A ideia era criar um monumento ao café, algo que representasse a essência e o apogeu do ciclo econômico que transformou o Brasil. Unindo recursos e dedicação, os idealizadores preocuparam-se com detalhes primorosos e materiais de alta qualidade: cúpulas de cobre, grandes esculturas, piso em mármore Carrara, vitrais, mosaicos de mármore, robustas colunatas de gratino e uma grande torre de relógio, com mais de 40 metros de altura.

Washington Luís, quando assumiu o controle do Estado, se empenhou bastante para que a inauguração fosse um sucesso. Mas as mudanças no projeto e aumento no custo atrasaram os trabalhos. A obra acabou sendo inaugurada mesmo em 7 de setembro de 1922, mesmo não estando totalmente concluída. Quando cortou a fita naquela tarde chuvosa em Santos, a Bolsa só tinha a oferecer uma parte do edifício, ainda que a principal, como a fachada para Rua XV e o Salão do Pregão, com as magníficas obras produzidas por Benedicto Calixto. A Bolsa só ficou pronta pra valer em 1923.

OS TESOUROS DO PALÁCIO DO CAFÉ (DIAGRAMAR COMO BOX)

Os paulistas não economizaram no requinte para a construção do Palácio do Café, produzindo verdadeiras relíquias históricas. As principais são:

Telas de Benedicto Calixto

Calixto deixou no prédio da Bolsa do Café algumas de suas mais belas heranças, senão o mais impressionante conjunto de pinturas à óleo já realizado pelo pintor. Situado no fundo da Sala de Pregões, o painel reúne três telas que revelam períodos distintos vividos por Santos. Do lado esquerdo temos o Porto de Santos em 1822; no centro, a Fundação da Vila de Santos – 1545; e no lado direito, o Porto de Santos em 1922, contemporânea ao trabalho, já mostrando a própria Bolsa do Café inserida na urbe santista.

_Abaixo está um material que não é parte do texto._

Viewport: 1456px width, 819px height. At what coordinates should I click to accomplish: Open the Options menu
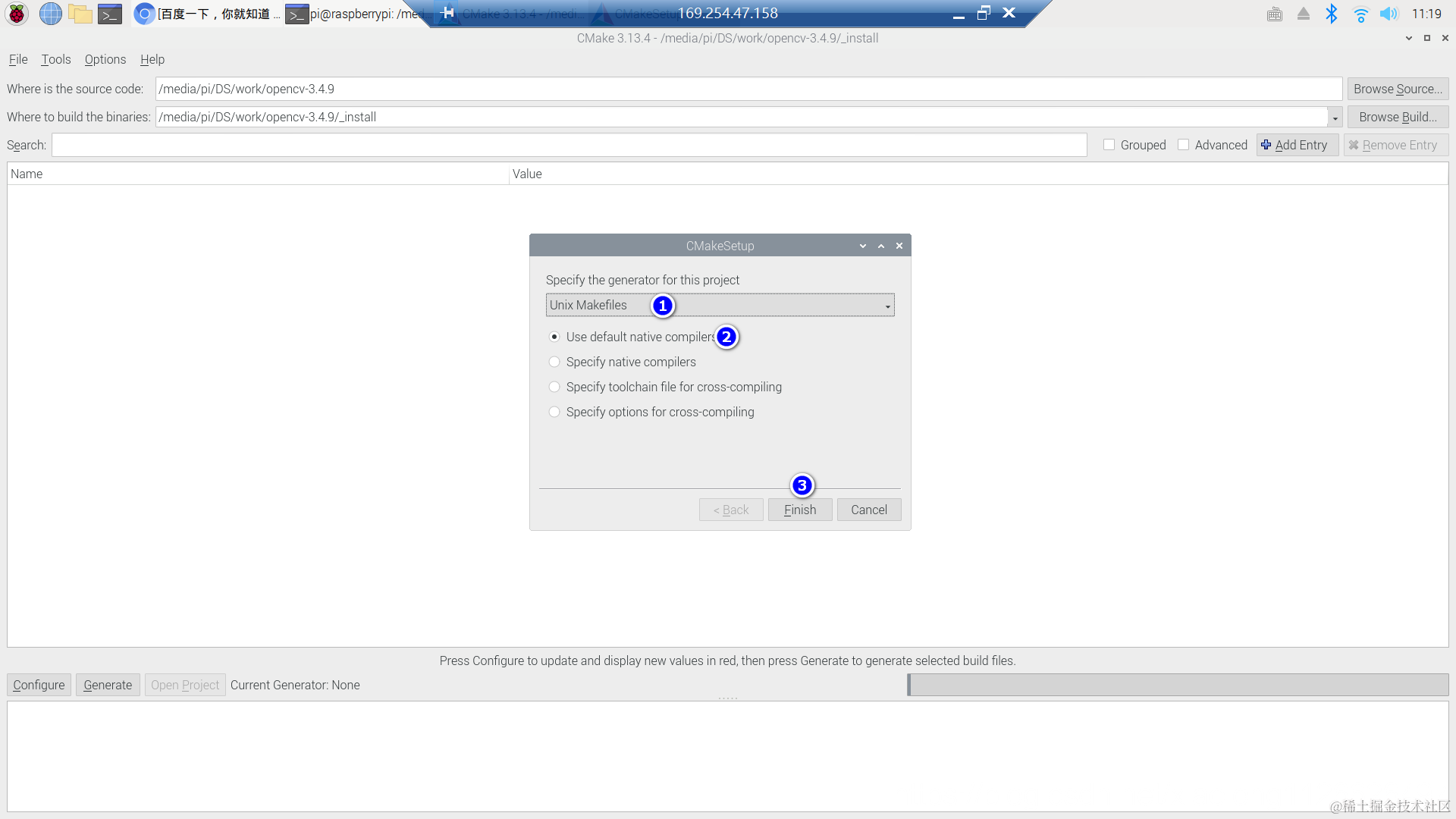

Vitral Visão de Anhanguera

Confeccionado pela mais importante empresa de vitrais do Brasil na época, a Casa Conrado, a obra intitulada “A Epopeia dos Bandeirantes” reúne desenhos de Benedito Calixto que representam três períodos do desenvolvimento brasileiro, nominados pelo artista como:  “A Penetração e Conquista do Sertão pelos Bandeirantes”, “A Lavoura e Abundância” e “A Indústria e o Comércio”.

Esculturas

Elas estão na entrada principal e no alto da torre do relógio, compondo o que havia de principal entre os ornamentos das fachadas. Todas foram produzidas pelo escultor italiano José Sartório. Na parte que dá de frente à Rua XV de Novembro estão as figuras de Ceres (Deusa Grega da Agricultura e da Fertilidade) e Mercúrio (Deus Grego do Comércio). Já no alto da torre estão alegorias que representam a Navegação, a Agricultura, a Indústria e o Comércio.

O Palácio virou museu

A Bolsa Oficial de Café funcionou até 1986. Agregada à Secretaria da Fazenda do Estado, o prédio ficou sem um uso nobre até 1998, quando o local passou a abrigar o Museu dos Cafés do Brasil, condição ainda presente e que foi, de fato, um presente para a cidade santista, que respira o aroma de café como o mais puro dos oxigênios.

Bolsa do Café, do lado voltado ao porto de Santos, década de 1930.